- **EXERCISE GOAL**:
Take the records underneath and set them down exactly.

BEGIN SUPPLIED RECORDS

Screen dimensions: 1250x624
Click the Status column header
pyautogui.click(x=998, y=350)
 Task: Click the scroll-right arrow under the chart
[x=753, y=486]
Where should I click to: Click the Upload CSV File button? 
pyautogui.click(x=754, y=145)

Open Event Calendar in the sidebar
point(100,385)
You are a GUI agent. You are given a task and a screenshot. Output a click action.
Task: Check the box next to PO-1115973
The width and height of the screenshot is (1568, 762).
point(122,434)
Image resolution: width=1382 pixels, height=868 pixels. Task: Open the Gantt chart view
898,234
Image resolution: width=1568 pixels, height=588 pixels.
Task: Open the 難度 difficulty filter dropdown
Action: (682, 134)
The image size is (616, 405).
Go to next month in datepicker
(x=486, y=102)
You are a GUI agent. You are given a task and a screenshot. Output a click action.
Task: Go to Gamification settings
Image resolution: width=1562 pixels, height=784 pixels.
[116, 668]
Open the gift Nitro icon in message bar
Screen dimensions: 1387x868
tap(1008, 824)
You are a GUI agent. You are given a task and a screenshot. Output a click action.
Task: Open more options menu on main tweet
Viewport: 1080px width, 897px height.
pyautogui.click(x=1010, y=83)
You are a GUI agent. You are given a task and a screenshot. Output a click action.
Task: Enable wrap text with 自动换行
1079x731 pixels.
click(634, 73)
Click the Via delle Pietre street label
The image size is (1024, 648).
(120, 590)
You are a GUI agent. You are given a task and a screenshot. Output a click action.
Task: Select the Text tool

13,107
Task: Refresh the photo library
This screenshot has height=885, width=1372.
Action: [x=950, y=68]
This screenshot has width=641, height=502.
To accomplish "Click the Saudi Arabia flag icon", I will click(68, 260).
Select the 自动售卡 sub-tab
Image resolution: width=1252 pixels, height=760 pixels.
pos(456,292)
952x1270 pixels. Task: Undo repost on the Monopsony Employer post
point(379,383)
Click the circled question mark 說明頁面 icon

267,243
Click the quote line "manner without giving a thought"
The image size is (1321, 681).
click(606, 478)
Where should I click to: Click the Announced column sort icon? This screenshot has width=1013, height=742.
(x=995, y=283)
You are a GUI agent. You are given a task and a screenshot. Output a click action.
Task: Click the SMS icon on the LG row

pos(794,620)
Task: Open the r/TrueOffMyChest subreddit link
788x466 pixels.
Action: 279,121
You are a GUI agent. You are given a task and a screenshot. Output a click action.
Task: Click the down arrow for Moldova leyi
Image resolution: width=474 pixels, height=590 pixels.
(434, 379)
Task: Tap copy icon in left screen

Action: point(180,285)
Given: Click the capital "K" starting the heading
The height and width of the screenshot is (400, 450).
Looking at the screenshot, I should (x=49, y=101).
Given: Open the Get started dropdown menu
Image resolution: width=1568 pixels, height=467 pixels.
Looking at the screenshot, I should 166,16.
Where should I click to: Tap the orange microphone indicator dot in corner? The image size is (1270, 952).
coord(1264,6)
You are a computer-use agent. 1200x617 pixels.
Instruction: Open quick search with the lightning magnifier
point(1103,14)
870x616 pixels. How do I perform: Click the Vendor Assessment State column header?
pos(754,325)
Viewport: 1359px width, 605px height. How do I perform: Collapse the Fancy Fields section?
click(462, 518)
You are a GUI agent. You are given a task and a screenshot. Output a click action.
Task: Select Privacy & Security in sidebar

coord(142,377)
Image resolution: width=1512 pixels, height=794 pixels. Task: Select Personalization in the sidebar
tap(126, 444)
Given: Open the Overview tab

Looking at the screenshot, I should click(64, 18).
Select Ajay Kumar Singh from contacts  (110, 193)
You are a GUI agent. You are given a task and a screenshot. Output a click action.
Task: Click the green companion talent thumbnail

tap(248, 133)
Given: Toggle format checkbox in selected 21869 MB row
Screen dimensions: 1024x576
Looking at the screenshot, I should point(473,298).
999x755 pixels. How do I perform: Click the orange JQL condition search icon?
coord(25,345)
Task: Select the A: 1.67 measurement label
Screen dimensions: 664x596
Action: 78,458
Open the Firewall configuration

END SUPPLIED RECORDS

- **YOUR SOLUTION**:
Screen dimensions: 1250x624
Click the Status column header
pyautogui.click(x=998, y=350)
 Task: Click the scroll-right arrow under the chart
[x=753, y=486]
Where should I click to: Click the Upload CSV File button? 
pyautogui.click(x=754, y=145)

Open Event Calendar in the sidebar
point(100,385)
You are a GUI agent. You are given a task and a screenshot. Output a click action.
Task: Check the box next to PO-1115973
The width and height of the screenshot is (1568, 762).
point(122,434)
Image resolution: width=1382 pixels, height=868 pixels. Task: Open the Gantt chart view
898,234
Image resolution: width=1568 pixels, height=588 pixels.
Task: Open the 難度 difficulty filter dropdown
Action: (682, 134)
The image size is (616, 405).
Go to next month in datepicker
(x=486, y=102)
You are a GUI agent. You are given a task and a screenshot. Output a click action.
Task: Go to Gamification settings
Image resolution: width=1562 pixels, height=784 pixels.
[116, 668]
Open the gift Nitro icon in message bar
Screen dimensions: 1387x868
tap(1008, 824)
You are a GUI agent. You are given a task and a screenshot. Output a click action.
Task: Open more options menu on main tweet
Viewport: 1080px width, 897px height.
pyautogui.click(x=1010, y=83)
You are a GUI agent. You are given a task and a screenshot. Output a click action.
Task: Enable wrap text with 自动换行
1079x731 pixels.
click(634, 73)
Click the Via delle Pietre street label
The image size is (1024, 648).
(120, 590)
You are a GUI agent. You are given a task and a screenshot. Output a click action.
Task: Select the Text tool

13,107
Task: Refresh the photo library
This screenshot has height=885, width=1372.
Action: [x=950, y=68]
This screenshot has width=641, height=502.
To accomplish "Click the Saudi Arabia flag icon", I will click(68, 260).
Select the 自动售卡 sub-tab
Image resolution: width=1252 pixels, height=760 pixels.
pos(456,292)
952x1270 pixels. Task: Undo repost on the Monopsony Employer post
point(379,383)
Click the circled question mark 說明頁面 icon

267,243
Click the quote line "manner without giving a thought"
The image size is (1321, 681).
click(606, 478)
Where should I click to: Click the Announced column sort icon? This screenshot has width=1013, height=742.
(x=995, y=283)
You are a GUI agent. You are given a task and a screenshot. Output a click action.
Task: Click the SMS icon on the LG row

pos(794,620)
Task: Open the r/TrueOffMyChest subreddit link
788x466 pixels.
Action: 279,121
You are a GUI agent. You are given a task and a screenshot. Output a click action.
Task: Click the down arrow for Moldova leyi
Image resolution: width=474 pixels, height=590 pixels.
(434, 379)
Task: Tap copy icon in left screen

Action: point(180,285)
Given: Click the capital "K" starting the heading
The height and width of the screenshot is (400, 450).
Looking at the screenshot, I should (x=49, y=101).
Given: Open the Get started dropdown menu
Image resolution: width=1568 pixels, height=467 pixels.
Looking at the screenshot, I should 166,16.
Where should I click to: Tap the orange microphone indicator dot in corner? The image size is (1270, 952).
coord(1264,6)
You are a computer-use agent. 1200x617 pixels.
Instruction: Open quick search with the lightning magnifier
point(1103,14)
870x616 pixels. How do I perform: Click the Vendor Assessment State column header?
pos(754,325)
Viewport: 1359px width, 605px height. How do I perform: Collapse the Fancy Fields section?
click(462, 518)
You are a GUI agent. You are given a task and a screenshot. Output a click action.
Task: Select Privacy & Security in sidebar

coord(142,377)
Image resolution: width=1512 pixels, height=794 pixels. Task: Select Personalization in the sidebar
tap(126, 444)
Given: Open the Overview tab

Looking at the screenshot, I should click(64, 18).
Select Ajay Kumar Singh from contacts  (110, 193)
You are a GUI agent. You are given a task and a screenshot. Output a click action.
Task: Click the green companion talent thumbnail

tap(248, 133)
Given: Toggle format checkbox in selected 21869 MB row
Screen dimensions: 1024x576
Looking at the screenshot, I should point(473,298).
999x755 pixels. How do I perform: Click the orange JQL condition search icon?
coord(25,345)
Task: Select the A: 1.67 measurement label
Screen dimensions: 664x596
Action: 78,458
Open the Firewall configuration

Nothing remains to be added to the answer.